Задания:
1. Ответьте на вопросы по отрывку о Бахе Ахмедове:
(a) Как называлась первая книга стихов Ахмедова и в каком году она вышла?
(b) Какое место он занял на конкурсе «Пушкин в Британии» в октябре 2007 года?
(c) Где он преподаёт с января 2010 года?
2. Почему, судя по отрывку о Бахе Ахмедове, в сборник «Облако вероятности» вошли стихи именно последних пяти лет? Ответьте одним-тремя предложениями.
3. Продолжите, пожалуйста, рассказ Ахмедова в отрывке о нём, начиная сразу после последнего предложения.

Выбранный отрывок:
____
В
Государственном литературном музее Сергея Есенина 24 04 15 успешно состоялась долгожданная презентация
второй книги Баха Ахмедова с необычным названием «Облако вероятности».
Бах
Ахмедов родился в Ташкенте 22 апреля 1967 г. Он окончил физический факультет
Московского Государственного Университета им. М.В. Ломоносова (1990 г.) и
аспирантуру физфака МГУ (1994 г.). Кандидат физико-математических наук. Его
стихи и проза публиковались в периодических изданиях и альманахах: журналы
«Звезда Востока», «Гармония», «SG», «Мегаполис», альманахи «Сегодня», «АРК»,
(Узбекистан), журнал «Урал», «Литературная газета», газета «День литературы»
(Россия), «Иерусалимский альманах» (Израиль), газета «Лондон-ИНФО», журнал
«Новый стиль» (Великобритания) и др.
В
октябре 2007 года Б. Ахмедов занял первое место на Международном поэтическом
конкурсе «Пушкин в Британии». В сентябре 2008 года принимал участие в шестом
Ташкентском Фестивале поэзии. В 2009 и в 2013 гг. участвовал в Форуме переводчиков и
издателей стран СНГ и Балтии (Ереван). В
2010 г. в Ташкенте вышла первая книга его стихов «Молчание шара». Работал
старшим научным сотрудником в Институте химии и физики полимеров Академии Наук
Узбекистана. С января 2010 года преподаёт
в Ташкентской Международной школе.
Вот что Бах Ахмедов рассказал о себе и своём новом сборнике на своём
творческом вечере в Государственном
литературном музее Сергея Есенина 24 апреля этого года:
- Сборник "Облако вероятности"
включил в себя стихи, написанные за последние 5 лет, которые прошли после публикации первого сборника
"Молчание шара" в 2010 году. Я давно собирался сделать второй
сборник,
и
материала был накоплено вполне достаточно еще два года назад, но все как-то не
доходили руки.
____
Извлечённые записи:
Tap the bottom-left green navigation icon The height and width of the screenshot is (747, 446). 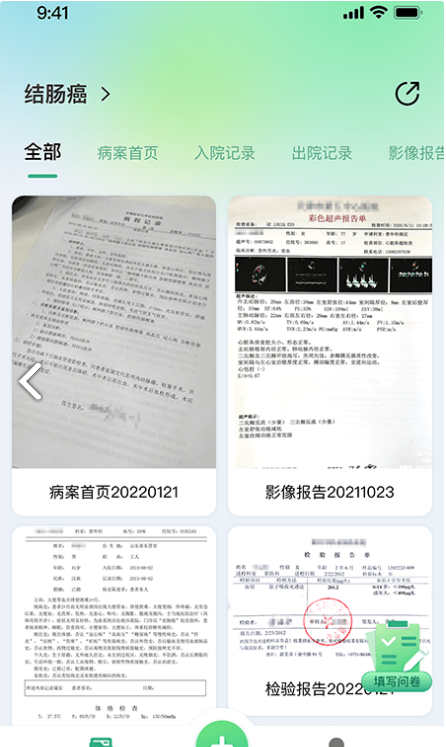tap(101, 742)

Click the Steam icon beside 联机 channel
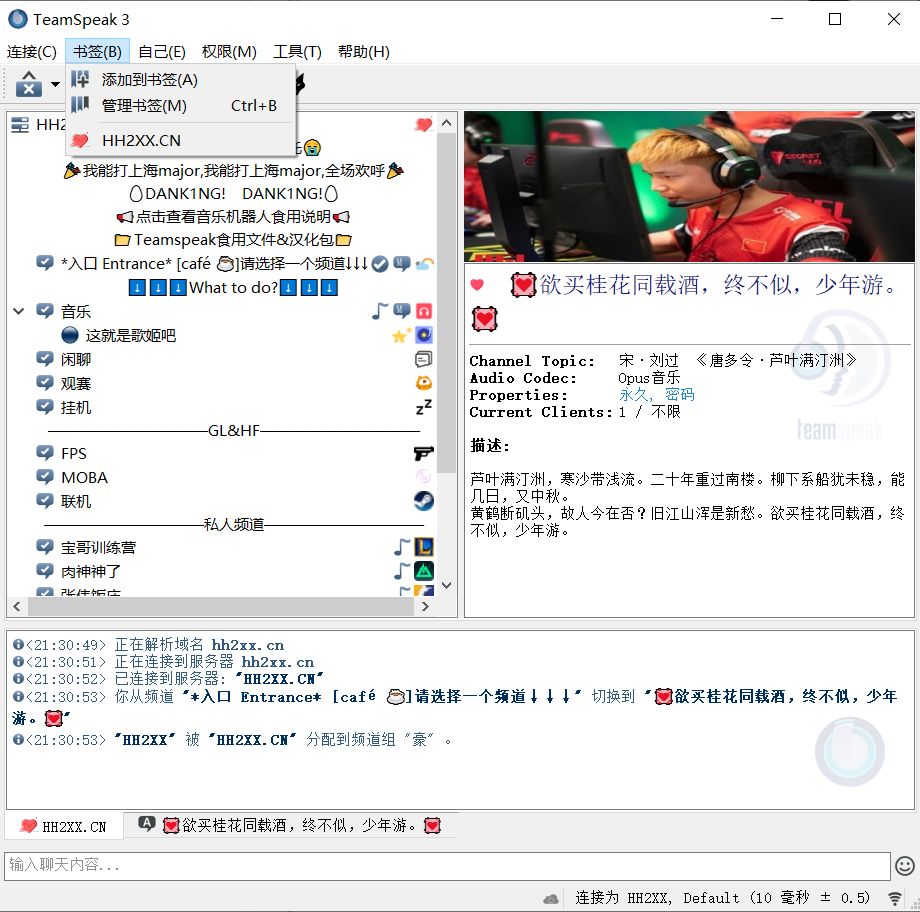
____
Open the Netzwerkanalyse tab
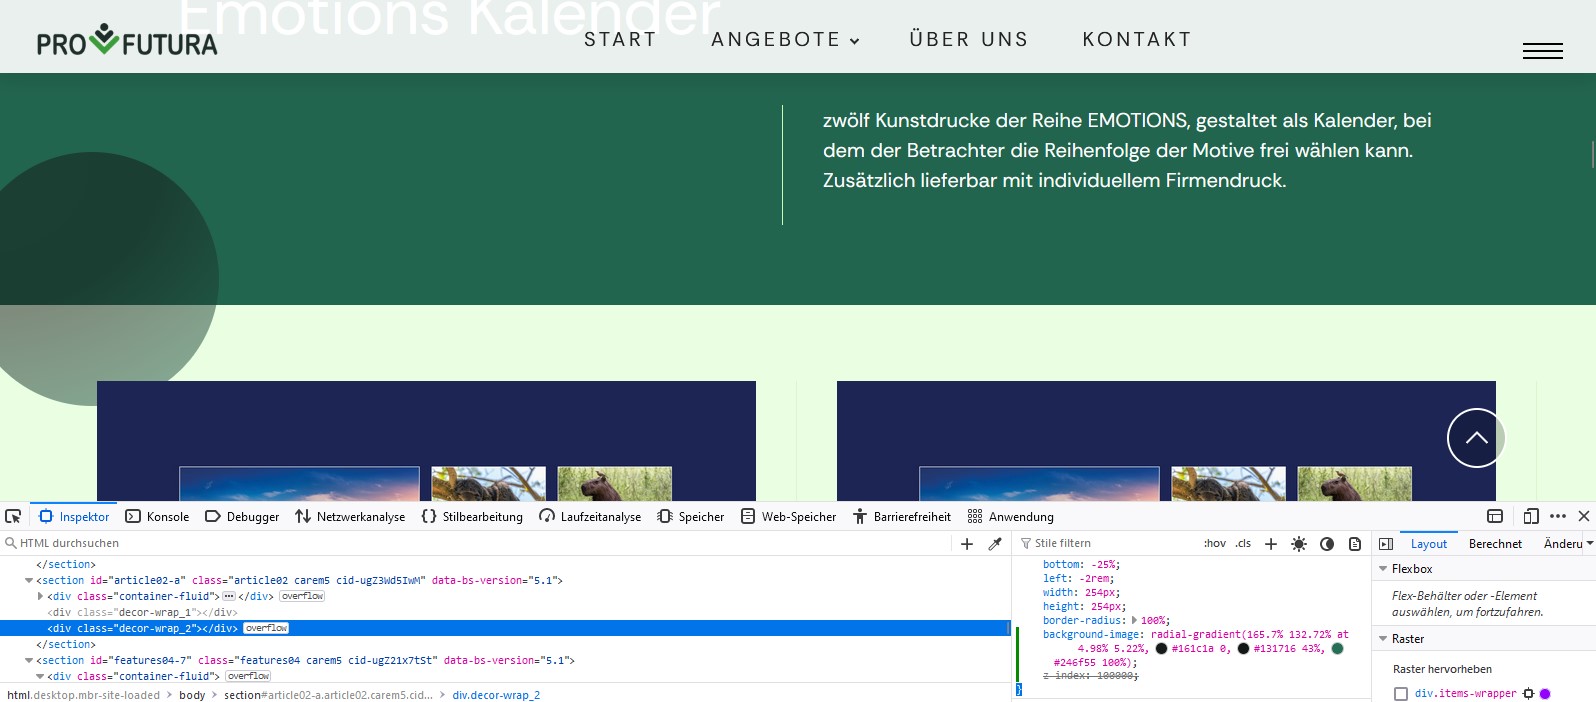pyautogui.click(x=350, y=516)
____
Ответы:
1.
(a) «Молчание шара», 2010 год.
(b) Первое место.
(c) В Ташкентской Международной школе.

2. В сборник вошли стихи, написанные за пять лет, прошедших после публикации первого сборника «Молчание шара» в 2010 году.

3.
Конечно, для меня, как и для каждого
автора, выход нового сборника - это какой-то очередной этап, подводящий некие (надеюсь, пока еще предварительные)
итоги творческого пути. Я постарался
включить в сборник те стихи, которые прошли проверку временем и критикой. И,
конечно, я очень благодарен своим друзьям-поэтам Вике Осадченко,
Николаю Ильину,
Фархаду Юнусову и другим, которые всегда были рядом и помогали мне
дружескими советами, критикой или одобрением тех или иных стихов. Для меня
мнение друзей всегда очень важно и ценно.
Кроме того, в сборник вошел мой цикл
"Письма в Армению", который для меня очень много личностно-значим. Я
очень люблю эту удивительную страну и ее уникальную древнюю культуру и рад, что
мне удалось создать и посвятить ей
лирический цикл стихов. Это
что-то вроде объяснения в любви.
Надеюсь, что моим читателям будет интересен
этот сборник. Я желаю им в жизни вдохновения, поэзии и счастья!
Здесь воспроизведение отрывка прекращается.